Si dans un premier temps l’on avait fait allusion à un vieux satellite américain ou russe, finalement il s’est avéré qu’il s’agissait d’un « ballon Loon » connecté. Ce type d’engin spatial conçu notamment par Google est fait pour fournir une connexion internet dans les régions reculées.


Entre confusion et contradiction, les autorités politico-administratives notamment le gouverneur de province du Bas-Uélé tentait de donner sa version des faits tout en étant dans l’incapacité d’expliquer ce qui s’était réellement passé avec cet engin spatial.


Pourtant internet en avait diffusé les infos essentielles tout au long de la journée quant à l’origine et la mission de ce ballon Loon utilisé dans la connexion internet pour les coins les plus reculés.

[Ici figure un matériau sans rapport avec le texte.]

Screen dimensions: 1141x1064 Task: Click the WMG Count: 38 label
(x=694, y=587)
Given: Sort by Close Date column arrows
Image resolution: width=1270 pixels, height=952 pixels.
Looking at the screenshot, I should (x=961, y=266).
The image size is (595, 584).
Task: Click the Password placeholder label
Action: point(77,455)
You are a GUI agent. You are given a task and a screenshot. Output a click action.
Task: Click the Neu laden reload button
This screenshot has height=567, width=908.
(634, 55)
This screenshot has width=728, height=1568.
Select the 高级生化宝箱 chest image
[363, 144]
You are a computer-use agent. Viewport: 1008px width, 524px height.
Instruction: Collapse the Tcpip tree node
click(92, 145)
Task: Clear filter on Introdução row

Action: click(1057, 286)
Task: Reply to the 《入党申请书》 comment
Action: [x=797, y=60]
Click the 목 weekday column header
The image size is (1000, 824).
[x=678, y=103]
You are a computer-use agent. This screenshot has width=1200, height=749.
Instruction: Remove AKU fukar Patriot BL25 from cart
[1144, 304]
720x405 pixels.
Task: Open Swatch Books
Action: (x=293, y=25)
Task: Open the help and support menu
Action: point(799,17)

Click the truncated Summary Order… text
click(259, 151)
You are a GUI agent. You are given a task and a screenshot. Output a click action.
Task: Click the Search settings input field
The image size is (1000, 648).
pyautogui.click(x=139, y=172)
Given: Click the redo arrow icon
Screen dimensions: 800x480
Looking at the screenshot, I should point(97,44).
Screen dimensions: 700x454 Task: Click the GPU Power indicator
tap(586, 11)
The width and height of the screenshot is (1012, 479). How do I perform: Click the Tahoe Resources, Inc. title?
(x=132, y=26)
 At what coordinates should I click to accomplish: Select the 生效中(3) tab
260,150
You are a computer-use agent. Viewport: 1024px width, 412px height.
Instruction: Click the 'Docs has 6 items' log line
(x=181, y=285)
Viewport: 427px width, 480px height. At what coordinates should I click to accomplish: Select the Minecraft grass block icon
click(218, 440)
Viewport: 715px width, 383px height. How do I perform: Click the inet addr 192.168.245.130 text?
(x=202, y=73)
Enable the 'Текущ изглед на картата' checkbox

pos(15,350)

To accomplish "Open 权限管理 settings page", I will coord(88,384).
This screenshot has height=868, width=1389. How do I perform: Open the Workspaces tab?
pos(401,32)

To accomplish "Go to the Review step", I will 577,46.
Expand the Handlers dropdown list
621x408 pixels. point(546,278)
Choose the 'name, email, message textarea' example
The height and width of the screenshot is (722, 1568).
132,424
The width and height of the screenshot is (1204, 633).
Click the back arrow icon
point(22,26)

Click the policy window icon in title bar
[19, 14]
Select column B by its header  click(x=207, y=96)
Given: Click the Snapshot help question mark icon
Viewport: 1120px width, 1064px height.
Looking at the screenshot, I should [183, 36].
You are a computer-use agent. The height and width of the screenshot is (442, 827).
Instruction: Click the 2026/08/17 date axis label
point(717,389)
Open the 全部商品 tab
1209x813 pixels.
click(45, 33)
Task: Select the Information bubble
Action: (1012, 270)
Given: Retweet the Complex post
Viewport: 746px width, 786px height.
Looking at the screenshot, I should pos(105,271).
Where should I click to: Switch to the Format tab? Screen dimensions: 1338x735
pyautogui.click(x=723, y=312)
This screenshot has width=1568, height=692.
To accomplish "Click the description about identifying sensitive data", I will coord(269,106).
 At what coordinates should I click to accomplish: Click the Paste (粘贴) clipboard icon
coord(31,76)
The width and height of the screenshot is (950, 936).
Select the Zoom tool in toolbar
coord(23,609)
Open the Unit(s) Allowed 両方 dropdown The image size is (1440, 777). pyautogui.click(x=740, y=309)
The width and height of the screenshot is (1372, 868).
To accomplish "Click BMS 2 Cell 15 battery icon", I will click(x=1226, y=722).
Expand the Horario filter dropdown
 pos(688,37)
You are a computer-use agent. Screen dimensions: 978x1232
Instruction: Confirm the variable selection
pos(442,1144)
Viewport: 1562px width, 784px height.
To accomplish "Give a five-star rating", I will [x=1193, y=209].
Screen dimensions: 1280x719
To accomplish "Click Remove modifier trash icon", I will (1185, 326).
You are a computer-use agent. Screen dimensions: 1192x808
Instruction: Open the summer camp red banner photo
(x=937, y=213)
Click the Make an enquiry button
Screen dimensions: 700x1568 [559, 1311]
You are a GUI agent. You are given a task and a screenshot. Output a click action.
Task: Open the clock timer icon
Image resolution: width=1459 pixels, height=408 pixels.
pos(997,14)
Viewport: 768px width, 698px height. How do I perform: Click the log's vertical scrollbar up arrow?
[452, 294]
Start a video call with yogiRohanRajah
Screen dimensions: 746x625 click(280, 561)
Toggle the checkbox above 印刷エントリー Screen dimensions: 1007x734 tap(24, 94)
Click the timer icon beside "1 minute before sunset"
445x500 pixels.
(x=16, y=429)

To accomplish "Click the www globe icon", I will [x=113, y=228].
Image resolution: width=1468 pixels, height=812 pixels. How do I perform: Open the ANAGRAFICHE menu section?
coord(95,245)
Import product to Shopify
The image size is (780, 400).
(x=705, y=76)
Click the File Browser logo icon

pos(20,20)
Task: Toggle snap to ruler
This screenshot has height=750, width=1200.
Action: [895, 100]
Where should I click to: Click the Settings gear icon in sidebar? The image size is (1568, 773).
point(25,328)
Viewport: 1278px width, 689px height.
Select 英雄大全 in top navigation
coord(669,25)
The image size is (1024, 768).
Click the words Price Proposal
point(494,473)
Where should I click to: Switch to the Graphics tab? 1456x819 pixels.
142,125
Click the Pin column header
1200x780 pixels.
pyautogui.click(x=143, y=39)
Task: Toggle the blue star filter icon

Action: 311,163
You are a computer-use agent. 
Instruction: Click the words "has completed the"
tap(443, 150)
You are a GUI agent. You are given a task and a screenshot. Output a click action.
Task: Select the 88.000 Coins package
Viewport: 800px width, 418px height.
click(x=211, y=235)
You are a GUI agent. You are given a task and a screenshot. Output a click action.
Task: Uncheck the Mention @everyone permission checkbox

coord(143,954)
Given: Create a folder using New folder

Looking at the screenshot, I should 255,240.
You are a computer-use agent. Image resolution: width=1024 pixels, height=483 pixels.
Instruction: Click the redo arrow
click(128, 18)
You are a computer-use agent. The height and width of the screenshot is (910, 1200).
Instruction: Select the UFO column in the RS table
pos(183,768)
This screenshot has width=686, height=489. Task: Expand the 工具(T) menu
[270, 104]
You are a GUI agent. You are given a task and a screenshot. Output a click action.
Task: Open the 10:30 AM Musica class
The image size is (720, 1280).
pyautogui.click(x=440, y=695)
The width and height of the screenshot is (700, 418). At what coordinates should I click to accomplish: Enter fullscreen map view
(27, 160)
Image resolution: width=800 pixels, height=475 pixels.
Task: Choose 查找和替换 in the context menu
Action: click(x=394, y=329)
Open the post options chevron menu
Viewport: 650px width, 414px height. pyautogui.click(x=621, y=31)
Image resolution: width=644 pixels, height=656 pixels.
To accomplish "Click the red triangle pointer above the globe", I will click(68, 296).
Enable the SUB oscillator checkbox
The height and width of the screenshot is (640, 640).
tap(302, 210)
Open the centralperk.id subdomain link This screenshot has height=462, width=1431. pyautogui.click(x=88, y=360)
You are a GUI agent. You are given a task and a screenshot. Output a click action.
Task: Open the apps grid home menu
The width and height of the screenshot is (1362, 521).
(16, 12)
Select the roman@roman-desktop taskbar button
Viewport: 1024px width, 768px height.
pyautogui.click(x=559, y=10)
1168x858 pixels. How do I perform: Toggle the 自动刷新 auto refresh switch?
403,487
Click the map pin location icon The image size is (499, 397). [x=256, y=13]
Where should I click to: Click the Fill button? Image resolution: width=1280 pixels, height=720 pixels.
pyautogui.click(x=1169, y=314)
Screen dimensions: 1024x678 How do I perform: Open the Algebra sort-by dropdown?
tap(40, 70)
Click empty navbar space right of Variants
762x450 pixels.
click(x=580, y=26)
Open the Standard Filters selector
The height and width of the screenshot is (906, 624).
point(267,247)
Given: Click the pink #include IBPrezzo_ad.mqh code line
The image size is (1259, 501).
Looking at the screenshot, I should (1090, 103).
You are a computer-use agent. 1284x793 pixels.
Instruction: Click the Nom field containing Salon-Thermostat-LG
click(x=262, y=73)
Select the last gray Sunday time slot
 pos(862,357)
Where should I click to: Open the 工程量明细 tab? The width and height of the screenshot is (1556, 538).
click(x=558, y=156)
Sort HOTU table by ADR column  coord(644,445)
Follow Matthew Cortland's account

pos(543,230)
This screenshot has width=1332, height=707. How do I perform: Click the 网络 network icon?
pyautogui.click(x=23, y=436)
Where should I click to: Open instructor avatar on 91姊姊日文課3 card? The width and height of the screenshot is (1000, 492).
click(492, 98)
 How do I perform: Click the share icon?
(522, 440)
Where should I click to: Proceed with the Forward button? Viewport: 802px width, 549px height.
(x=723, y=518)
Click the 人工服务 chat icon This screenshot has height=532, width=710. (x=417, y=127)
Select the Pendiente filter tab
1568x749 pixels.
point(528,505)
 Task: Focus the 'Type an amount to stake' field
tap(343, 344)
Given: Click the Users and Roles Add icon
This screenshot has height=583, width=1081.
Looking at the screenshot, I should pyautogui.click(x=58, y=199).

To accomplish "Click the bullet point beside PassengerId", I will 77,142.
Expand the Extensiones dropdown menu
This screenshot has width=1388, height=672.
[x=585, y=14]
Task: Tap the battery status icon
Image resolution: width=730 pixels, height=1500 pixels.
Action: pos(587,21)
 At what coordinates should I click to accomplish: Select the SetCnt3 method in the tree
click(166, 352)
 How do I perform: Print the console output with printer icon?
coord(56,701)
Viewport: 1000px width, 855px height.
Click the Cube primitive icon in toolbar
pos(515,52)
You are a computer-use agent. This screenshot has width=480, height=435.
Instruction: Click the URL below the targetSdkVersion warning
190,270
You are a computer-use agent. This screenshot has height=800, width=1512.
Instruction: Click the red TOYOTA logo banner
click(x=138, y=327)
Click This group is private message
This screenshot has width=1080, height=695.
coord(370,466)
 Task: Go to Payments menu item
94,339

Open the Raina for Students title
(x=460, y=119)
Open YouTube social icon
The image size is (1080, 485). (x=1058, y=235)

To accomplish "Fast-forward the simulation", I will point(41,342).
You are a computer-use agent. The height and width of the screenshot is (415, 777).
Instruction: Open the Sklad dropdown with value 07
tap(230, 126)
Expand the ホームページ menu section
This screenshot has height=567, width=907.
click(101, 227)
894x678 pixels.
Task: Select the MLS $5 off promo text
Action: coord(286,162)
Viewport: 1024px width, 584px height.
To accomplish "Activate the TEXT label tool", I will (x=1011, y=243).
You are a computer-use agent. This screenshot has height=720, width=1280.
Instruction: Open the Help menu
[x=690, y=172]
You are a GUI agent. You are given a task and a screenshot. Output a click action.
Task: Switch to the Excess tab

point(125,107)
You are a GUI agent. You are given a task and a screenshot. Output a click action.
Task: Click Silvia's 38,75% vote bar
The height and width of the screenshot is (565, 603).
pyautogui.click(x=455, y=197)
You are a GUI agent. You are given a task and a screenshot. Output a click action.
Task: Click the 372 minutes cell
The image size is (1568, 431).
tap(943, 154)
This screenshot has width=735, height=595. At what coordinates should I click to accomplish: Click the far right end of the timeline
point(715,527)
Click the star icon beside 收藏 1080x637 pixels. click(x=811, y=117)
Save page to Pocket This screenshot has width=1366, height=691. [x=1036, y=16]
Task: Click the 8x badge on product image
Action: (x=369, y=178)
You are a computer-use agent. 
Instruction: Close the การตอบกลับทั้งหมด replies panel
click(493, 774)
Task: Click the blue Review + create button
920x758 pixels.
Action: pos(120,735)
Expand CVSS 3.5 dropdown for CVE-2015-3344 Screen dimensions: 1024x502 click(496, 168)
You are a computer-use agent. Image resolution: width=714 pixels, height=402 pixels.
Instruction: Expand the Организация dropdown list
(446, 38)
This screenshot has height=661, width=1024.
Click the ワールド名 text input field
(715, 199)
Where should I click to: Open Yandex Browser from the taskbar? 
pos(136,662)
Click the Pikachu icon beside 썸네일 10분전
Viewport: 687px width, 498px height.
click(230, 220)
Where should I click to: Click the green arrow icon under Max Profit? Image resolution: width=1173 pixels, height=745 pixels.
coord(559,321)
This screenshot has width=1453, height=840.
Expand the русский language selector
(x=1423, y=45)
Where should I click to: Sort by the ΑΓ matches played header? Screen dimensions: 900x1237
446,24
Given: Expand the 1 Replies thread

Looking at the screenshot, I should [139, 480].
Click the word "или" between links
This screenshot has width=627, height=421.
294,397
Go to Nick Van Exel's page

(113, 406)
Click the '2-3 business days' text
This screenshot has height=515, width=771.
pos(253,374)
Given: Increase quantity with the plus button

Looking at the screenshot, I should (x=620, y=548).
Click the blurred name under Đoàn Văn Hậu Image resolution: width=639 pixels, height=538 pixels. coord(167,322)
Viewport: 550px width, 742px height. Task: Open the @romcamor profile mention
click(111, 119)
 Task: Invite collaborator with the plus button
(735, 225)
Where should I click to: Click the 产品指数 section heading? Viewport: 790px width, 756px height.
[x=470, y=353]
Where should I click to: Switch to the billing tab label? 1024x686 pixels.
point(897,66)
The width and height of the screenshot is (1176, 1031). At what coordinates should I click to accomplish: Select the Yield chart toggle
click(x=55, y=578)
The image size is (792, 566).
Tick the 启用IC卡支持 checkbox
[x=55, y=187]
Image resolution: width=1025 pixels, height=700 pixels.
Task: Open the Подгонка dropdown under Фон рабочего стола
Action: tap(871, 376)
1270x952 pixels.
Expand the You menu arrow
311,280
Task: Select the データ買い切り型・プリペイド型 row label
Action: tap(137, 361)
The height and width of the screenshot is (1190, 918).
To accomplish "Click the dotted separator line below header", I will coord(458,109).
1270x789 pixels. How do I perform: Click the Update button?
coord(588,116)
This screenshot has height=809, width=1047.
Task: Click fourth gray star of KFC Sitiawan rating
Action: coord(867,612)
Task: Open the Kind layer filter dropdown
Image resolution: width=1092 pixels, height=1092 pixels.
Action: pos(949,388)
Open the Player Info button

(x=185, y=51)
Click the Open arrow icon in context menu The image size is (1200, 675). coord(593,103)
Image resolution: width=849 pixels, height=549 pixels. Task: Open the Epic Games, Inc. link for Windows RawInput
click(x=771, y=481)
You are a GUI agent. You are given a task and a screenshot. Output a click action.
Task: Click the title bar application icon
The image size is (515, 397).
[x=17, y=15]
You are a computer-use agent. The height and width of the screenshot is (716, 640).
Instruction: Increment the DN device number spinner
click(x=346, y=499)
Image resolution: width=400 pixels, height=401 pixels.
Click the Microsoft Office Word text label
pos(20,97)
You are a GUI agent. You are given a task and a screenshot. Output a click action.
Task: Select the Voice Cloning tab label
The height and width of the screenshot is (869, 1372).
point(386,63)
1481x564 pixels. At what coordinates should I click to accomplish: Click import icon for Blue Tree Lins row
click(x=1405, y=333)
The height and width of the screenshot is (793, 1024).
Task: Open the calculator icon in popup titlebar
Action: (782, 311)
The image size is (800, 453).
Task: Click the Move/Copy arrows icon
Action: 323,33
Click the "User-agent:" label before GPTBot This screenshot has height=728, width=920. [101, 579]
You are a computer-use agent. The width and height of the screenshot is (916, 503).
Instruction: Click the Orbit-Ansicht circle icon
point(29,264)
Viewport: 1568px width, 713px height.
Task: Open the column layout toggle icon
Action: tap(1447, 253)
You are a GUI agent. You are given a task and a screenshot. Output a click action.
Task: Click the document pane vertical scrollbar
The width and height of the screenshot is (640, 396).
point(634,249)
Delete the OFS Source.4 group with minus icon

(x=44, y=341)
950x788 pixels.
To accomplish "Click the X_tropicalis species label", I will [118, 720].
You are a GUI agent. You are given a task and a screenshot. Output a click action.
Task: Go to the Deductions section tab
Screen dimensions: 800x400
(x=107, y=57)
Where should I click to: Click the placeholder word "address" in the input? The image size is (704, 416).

L’on annonçait même l’interpellation des trois individus dont deux congolais et un sujet pakistanais responsable d’une agence de voyages. Il se révèle que ces personnes sont celles mandatés par Google pour récupérer son matériel et ainsi parer à tout vol des secrets technologiques par des concurrents.


D’autres voix se levaient déjà comme celle du Professeur Kabasele, un spécialiste de la télédétection du climat et Directeur Général de l’IGC. Pour lui, il fallait « confisquer immédiatement cet engin volant, accéder à des boites et aux capteurs optiques radars pour comprendre l’expéditeur et la mission géographique et /ou télécom, exploiter les déo data base des enregistreurs optiques radars et enfin placer ce bijoux dans une université UPN ou UNIKIN comme matériel didactique prototype ».


Pour parvenir à cette conclusion, le Pr Kabasele s’était interrogé sur le « pourquoi du projet Loon Google X a-t-il placé cet aérostat sur Buta en RDC, quelle en était la mission géographique, qui est derrière ce projet sur le nord de la RDC et enfin l’ANR, la RVA et la RDC étaient-ils au parfum du projet ou non ».


Ces remarques du professeur Kabasele l’étaient bien avant la lettre de l’Autorité de l’Aviation Civile (ACC) congolaise pour que Google récupère son « Ballon Loon ».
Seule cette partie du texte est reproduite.